Toepassingsgebied en toepassingsvoorwaarden

Er bestaan vele soorten van organische substraten die toepasbaar zijn. Deze kunnen worden onderverdeeld in snel werkende en traag werkende ('slow-release'). Gekende snelwerkende substraten zijn alcoholen (ethanol, methanol), melasse, NutrolaseTM (= protamylasse), lactaat, melkwei, ....Voorbeelden van 'slow-release' substraten zijn HRCTM, al dan niet geëmulgeerde eetbare oliën, Cap 18TM

  • Hydrogen Release Compound (HRCTM) is een polylactaatester dat bij contact met water, hydrolyseert tot lactaat en glycerol. De vrijstelling van lactaat gebeurt traag, waarbij ook de vrijgekomen glycerol kan dienen als substraat.
  • Plantaardige eetoliën zoals soja-olie, maïsolie en olijfolie zijn traagwerkend gezien hun beperkte wateroplosbaarheid. Daarom worden dergelijke eetoliën bij voorkeur als stabiele emulsie geïnjecteerd. Een belangrijk effect van olie als organisch substraat, is dat de te saneren organische polluenten zoals VOCl's direct partitioneren naar de oliefase. Dit fenomeen zorgt voor een directe concentratiesdaling na injectie van het substraat. Op langere termijn komen de VOCl's dan echter weer vrij, als de olie wordt gemetaboliseerd door bacteriën en oplost. CAP-18TM is een commercieel verkrijgbare variant op basis van sojaolie.
  • EHCTM is geen louter organisch substraat, maar een combinatie van fijnkorrelig ijzer en een niet nader gedefinieerd organisch substraat dat in de bodem kan worden geïnjecteerd als slurry of aangebracht in sleuven. Het ijzer zal o.a. VOCl's chemisch reduceren (zie overeenkomstige technische fiche), terwijl het organisch substraat tegelijkertijd microbiële dechlorering kan tot stand brengen.

 

De snelheid waarmee een organisch substraat, eens aangebracht in de bodem, verbruikt wordt, hangt af van vele factoren:

  • het type substraat en de aangebrachte concentratie/hoeveelheid
  • de fysische vorm waaronder het wordt gedoseerd (pure of verdunde vloeistof, 'stroop', emulsie, pasta, vast/granulair)
  • de toedieningswijze van het substraat (contactoppervlak tussen substraat en grondwater voor traag oplossende substraten)
  • de hoeveelheid beschikbare electronacceptors op de locatie (zuurstof, nitraat, sulfaat, ijzerIII,…) die eveneens leiden tot substraatverbruik
  • de microbiële samenstelling op de locatie en eventuele remmende factoren zoals ongunstige pH, nevenverontreinigingen, e.d.  
  • de bodemtextuur en grondwaterstromingssnelheid (grovere textuur en hoge grondwatersnelheid zorgen voor een sneller oplossen en verspreiden/verdunnen van het substraat
  • de temperatuur

 

Toepassing voor in-situ anaërobe dehalogenering van gehalogeneerde organische verbindingen

Het in de bodem aangebracht substraat wordt gefermenteerd, waarbij o.a. waterstofgas wordt gevormd dat fungeert als electrondonor voor dechlorerende micro-organismen die daarbij VOCl’s kunnen omzetten tot onschadelijke eindproducten. Andere verbindingen die op deze wijze onder anaërobe omstandigheden biologisch kunnen worden afgebroken zijn chloorfenolen, chloorbenzenen, en bepaalde andere gehalogeneerde organische verbindingen. 

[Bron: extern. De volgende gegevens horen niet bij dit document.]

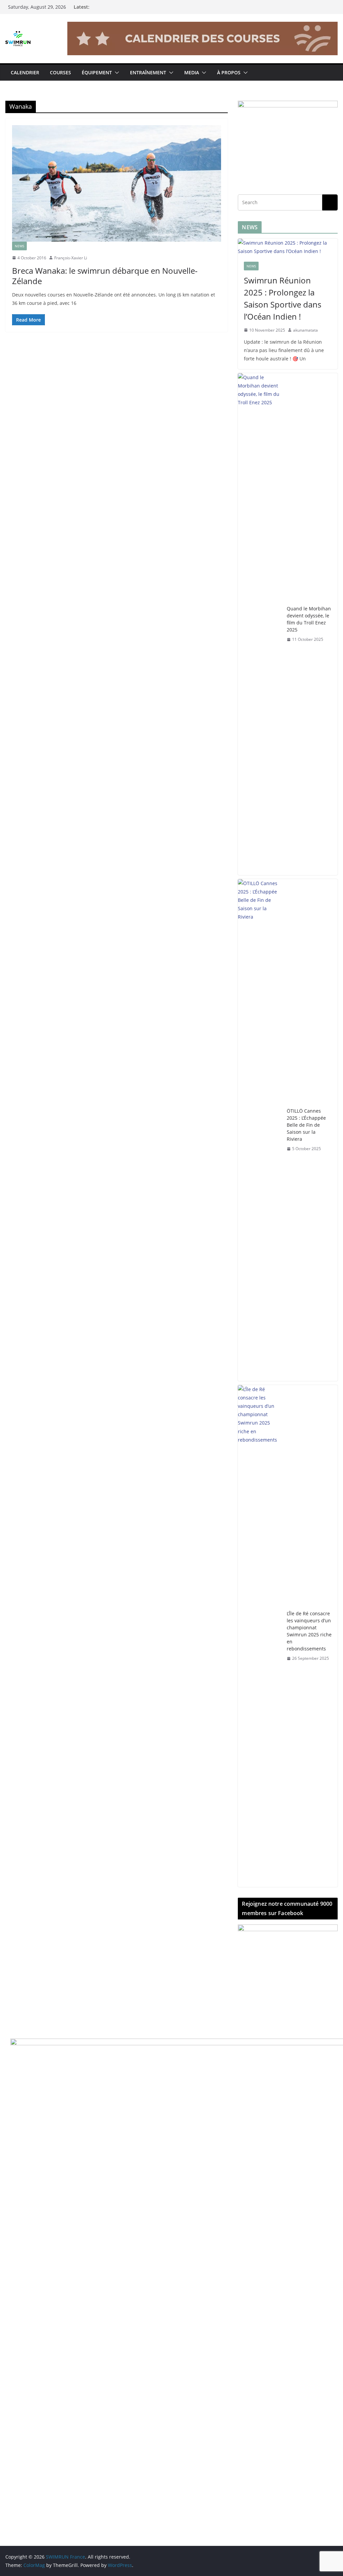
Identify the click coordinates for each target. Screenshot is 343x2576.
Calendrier (25, 72)
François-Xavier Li (70, 258)
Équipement (97, 72)
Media (191, 72)
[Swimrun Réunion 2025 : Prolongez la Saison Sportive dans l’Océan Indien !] (288, 247)
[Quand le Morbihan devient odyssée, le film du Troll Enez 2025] (259, 624)
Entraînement (148, 72)
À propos (229, 72)
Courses (60, 72)
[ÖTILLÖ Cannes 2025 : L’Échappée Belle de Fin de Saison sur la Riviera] (259, 1130)
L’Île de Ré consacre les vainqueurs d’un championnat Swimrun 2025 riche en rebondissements (309, 1631)
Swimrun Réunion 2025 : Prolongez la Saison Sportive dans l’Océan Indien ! (282, 298)
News (19, 246)
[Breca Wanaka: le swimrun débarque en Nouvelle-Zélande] (116, 183)
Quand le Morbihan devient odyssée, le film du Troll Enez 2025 (309, 619)
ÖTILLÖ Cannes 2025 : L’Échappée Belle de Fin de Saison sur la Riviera (306, 1125)
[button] (115, 72)
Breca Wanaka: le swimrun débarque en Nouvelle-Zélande (105, 275)
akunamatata (305, 330)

De toepasbaarheid van de techniek en dimensionering dient voor niet eenduidige gevallen steeds op voorhand te worden bepaald via haalbaarheidsonderzoek en/of pilootfase.

Verder kan verwezen worden naar de Code van Goede Praktijk 'anaërobe bioremediatie van VOCl's', downloadbaar via de OVAM-website (www.ovam.be).

 

Toepassing voor in-situ anaërobe bioprecipitatie van zware metalen

Het inbrengen van een organisch substraat kan, indien voldoende sulfaat in het grondwater aanwezig is (>100 mg/L), leiden tot het neerslaan van zware metalen in het grondwater, door vorming van stabiele precipitaten (voornamelijk sulfiden, gevormd door sulfaatreducerende bacteriën). Dit is o.a. mogelijk voor Zn, Pb, Cu, Cd, Cr, … Neerslagvorming als carbonaten, hydroxides of fosfaten kan eveneens optreden. Indien het grondwater van nature niet voldoende sulfaat bevat, kan het nodig zijn om naast organisch substraat, eveneens sulfaat te doseren.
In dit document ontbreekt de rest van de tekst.